#### Extracted text

The footnote on page 64 tentatively suggests that although the place has not been identified, Wicga’s Stronghold or Wicganbeorg could be modern day Wigborough in south Somerset. Gore 2001 p.35-6 on the other hand states that Wicganbeorg is possibly now a small hamlet called Weekaborough which lies about 10 miles east of Bloody Pool. Glover, Mawer and Stenton in their definitive book, Place Names of Devon, p. 506, are non-committal as to whether Weekaborough was Wicganbeorg because they note that in the transformed 1827 version of the place name, i.e. Wickaborough, the vowel development needed to change the voiced cg to the unvoiced k would be difficult though not impossible. But it still could be possible that there was a battle or skirmish at Bloody Pool If Weekaborough was the Wicganbeorg mentioned in the Anglo Saxon Chronicle.
As to the story that in time of flood the water runs red from the spilt blood of the warriors, clearly that is a nonsense but as always there is a possible reason for the strange occurrence. This time it is necessary to look at place names and also local geology. As can be seen from the map below there are two places above bloody pool called Reddacleave and Reddacleave Brakes.
There are many place names on Dartmoor with the descriptive element red and when applied to streams or brooks it usually indicates that the stream bed literally is of a red hue. This is due to the presence of limonite and Hemery, 1983, p.58, describes it as being “a reddish substance of paste-like consistency that clings to stones in the peat-bog stream-beds in their upper reaches, during periods of drought when the water is low and the current sluggish. It results from the oxidation of ferrous carbonate, a derivative of the bog.” Could it possibly be that the reason the pool turns red is due to the limonite giving the water a red hue as it does elsewhere on the moor?

########
#### Data for analysis

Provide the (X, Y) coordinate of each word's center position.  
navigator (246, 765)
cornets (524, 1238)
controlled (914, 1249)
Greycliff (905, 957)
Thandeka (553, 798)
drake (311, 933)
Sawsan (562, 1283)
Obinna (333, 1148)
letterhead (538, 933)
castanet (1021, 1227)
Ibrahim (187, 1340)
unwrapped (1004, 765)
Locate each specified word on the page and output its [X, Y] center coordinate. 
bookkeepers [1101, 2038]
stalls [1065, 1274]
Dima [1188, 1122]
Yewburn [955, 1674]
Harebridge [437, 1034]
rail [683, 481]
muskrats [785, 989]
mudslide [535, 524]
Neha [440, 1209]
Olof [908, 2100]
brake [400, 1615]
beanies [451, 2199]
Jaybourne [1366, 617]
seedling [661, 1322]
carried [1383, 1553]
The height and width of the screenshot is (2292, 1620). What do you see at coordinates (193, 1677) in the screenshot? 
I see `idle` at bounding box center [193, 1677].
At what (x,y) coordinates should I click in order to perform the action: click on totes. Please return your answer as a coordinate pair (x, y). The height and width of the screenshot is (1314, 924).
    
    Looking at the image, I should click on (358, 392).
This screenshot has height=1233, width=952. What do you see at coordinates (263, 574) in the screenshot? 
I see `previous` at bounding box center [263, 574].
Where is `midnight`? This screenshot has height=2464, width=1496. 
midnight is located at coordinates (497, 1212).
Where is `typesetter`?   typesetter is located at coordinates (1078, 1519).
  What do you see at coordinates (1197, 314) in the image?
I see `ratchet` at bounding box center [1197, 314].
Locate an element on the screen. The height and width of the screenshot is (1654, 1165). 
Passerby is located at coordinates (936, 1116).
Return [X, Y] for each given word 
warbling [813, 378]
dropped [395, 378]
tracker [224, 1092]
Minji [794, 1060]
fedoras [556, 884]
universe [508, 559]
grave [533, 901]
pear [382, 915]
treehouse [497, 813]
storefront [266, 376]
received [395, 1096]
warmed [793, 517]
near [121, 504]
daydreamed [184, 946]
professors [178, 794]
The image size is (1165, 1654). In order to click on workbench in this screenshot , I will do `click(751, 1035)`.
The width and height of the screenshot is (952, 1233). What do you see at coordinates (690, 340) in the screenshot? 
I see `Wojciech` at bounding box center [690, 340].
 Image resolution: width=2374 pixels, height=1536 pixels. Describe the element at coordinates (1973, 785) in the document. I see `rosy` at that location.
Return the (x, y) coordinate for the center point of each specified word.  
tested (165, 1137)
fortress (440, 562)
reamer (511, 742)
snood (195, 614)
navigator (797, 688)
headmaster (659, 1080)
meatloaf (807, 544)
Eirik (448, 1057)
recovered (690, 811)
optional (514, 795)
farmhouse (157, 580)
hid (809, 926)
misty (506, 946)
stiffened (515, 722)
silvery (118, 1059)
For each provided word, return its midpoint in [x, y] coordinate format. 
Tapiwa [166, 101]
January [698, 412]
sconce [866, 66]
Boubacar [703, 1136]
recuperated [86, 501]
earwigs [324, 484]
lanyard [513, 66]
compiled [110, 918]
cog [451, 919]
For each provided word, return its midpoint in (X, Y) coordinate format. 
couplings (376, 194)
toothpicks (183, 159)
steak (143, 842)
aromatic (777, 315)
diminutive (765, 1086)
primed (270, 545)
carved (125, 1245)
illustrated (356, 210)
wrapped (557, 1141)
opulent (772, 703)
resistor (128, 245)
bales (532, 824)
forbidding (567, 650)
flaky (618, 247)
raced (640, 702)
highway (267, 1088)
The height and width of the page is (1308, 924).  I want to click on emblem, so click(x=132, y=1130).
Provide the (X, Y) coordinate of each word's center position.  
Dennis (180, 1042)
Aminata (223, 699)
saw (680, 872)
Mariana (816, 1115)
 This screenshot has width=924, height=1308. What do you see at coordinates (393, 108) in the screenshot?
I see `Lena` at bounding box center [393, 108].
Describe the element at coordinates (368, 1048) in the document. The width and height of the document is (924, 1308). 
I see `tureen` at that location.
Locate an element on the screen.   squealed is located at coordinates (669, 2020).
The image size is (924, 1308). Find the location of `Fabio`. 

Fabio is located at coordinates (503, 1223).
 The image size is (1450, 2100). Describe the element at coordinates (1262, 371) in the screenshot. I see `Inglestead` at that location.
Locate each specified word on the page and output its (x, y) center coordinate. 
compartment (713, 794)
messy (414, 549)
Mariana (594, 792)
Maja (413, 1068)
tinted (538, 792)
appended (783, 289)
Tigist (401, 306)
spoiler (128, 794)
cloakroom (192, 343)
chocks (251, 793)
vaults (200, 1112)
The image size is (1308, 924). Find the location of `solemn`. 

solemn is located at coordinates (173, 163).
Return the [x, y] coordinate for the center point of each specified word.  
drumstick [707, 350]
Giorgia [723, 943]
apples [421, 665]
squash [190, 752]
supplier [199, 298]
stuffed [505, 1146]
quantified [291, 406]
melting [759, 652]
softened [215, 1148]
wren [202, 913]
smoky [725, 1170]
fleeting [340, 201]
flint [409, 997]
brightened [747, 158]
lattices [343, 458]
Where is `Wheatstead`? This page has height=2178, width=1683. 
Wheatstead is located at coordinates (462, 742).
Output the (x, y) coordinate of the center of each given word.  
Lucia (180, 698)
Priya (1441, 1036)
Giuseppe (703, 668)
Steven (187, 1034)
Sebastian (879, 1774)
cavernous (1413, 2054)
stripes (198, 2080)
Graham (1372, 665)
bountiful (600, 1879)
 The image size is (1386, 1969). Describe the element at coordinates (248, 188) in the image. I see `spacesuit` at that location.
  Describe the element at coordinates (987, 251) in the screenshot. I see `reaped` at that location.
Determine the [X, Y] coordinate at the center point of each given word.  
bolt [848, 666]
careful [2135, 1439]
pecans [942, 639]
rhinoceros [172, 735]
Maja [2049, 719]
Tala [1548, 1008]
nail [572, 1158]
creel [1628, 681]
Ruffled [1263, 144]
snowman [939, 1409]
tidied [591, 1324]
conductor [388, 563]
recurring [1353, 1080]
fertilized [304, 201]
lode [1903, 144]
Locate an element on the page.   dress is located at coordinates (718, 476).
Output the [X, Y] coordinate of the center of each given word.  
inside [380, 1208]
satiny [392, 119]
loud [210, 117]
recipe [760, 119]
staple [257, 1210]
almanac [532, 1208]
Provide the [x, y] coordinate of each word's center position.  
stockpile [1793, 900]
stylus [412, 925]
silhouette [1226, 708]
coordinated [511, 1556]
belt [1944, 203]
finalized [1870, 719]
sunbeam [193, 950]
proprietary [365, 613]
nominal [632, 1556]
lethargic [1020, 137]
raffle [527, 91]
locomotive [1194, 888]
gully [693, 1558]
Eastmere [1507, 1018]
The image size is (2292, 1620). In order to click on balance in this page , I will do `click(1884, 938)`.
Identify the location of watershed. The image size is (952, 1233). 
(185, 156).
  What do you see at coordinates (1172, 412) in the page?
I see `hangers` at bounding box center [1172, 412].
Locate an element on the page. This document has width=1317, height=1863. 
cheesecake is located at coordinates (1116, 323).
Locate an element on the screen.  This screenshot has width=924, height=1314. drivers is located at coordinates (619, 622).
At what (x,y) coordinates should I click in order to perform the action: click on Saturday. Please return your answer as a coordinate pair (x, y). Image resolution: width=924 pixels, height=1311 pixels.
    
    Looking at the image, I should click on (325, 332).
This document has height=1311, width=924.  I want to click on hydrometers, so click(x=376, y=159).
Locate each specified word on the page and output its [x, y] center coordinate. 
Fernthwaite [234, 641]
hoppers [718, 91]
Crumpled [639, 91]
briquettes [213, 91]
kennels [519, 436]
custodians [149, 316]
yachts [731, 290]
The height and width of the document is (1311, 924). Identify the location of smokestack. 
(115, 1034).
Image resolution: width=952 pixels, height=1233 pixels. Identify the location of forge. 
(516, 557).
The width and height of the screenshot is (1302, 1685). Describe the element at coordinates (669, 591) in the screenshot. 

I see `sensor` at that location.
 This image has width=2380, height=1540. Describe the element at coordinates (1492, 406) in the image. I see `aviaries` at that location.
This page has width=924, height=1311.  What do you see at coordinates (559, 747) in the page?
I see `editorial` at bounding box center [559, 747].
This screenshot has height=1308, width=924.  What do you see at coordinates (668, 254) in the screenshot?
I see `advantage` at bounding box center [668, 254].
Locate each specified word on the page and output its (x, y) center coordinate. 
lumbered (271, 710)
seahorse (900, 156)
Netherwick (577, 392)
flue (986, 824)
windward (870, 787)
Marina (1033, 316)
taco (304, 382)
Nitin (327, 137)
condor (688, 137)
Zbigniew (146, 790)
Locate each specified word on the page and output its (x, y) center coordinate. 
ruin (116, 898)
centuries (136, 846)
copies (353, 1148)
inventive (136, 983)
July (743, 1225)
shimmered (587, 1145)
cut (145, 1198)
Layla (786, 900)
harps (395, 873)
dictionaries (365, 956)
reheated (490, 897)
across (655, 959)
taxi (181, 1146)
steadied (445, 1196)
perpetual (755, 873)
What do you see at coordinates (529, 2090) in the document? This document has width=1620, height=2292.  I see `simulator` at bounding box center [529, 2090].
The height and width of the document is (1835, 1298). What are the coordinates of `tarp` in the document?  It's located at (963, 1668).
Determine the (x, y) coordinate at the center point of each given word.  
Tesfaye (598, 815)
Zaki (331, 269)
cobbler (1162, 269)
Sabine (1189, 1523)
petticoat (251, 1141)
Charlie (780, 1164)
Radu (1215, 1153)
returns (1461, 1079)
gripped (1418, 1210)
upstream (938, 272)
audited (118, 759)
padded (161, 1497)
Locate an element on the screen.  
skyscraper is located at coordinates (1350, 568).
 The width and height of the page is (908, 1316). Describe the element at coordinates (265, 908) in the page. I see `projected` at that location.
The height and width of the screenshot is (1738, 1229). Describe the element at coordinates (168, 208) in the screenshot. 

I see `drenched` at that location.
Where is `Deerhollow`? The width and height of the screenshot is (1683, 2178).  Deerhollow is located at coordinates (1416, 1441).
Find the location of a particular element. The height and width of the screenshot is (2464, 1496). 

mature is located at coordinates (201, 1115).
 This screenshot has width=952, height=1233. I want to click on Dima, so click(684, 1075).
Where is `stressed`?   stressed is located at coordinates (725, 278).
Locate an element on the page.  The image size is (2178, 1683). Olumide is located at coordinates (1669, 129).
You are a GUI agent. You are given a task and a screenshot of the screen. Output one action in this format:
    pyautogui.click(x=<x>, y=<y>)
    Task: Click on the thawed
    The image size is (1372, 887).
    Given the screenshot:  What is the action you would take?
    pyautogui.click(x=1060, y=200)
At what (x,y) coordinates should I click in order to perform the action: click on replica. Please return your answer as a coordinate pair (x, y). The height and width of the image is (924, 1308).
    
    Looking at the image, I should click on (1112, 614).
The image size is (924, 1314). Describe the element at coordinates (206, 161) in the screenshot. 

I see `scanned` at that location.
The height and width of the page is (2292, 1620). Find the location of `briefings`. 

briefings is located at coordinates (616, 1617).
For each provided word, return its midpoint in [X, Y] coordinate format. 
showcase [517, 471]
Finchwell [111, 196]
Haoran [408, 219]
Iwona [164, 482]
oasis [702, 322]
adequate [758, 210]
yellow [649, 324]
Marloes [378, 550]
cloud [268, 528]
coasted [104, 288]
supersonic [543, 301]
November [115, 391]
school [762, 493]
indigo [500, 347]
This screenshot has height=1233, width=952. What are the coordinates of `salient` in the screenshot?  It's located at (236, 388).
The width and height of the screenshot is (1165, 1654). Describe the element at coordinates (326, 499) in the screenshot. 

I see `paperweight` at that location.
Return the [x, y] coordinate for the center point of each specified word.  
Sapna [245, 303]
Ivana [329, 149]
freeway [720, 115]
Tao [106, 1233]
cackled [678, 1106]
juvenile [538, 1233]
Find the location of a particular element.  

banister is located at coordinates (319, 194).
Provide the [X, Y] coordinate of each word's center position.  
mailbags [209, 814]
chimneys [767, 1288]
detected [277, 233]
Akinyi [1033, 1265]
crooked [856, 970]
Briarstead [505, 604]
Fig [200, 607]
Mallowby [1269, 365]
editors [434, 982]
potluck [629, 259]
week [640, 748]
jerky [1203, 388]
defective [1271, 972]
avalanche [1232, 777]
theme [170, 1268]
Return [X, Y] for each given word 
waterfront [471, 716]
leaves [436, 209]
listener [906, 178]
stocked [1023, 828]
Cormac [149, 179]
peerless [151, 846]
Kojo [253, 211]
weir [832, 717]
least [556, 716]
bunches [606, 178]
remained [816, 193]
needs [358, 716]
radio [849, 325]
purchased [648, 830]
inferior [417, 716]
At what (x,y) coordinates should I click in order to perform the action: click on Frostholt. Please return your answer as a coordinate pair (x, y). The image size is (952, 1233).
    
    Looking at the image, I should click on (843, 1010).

########

Tasks ->
1. Answer from the Bloody Pool text:
(a) According to Gore 2001, how far is Weekaborough from Bloody Pool, and in which direction?
(b) What are the two places called that lie above Bloody Pool?
(c) What does Hemery say limonite results from?
2. Reproduce the part of the Bloody Pool text that opens with the words containing "As to the story" and closes with "and Reddacleave Brakes.".

Exercise solutions ->
1.
(a) About 10 miles east.
(b) Reddacleave and Reddacleave Brakes.
(c) The oxidation of ferrous carbonate, a derivative of the bog.

2.
As to the story that in time of flood the water runs red from the spilt blood of the warriors, clearly that is a nonsense but as always there is a possible reason for the strange occurrence. This time it is necessary to look at place names and also local geology. As can be seen from the map below there are two places above bloody pool called Reddacleave and Reddacleave Brakes.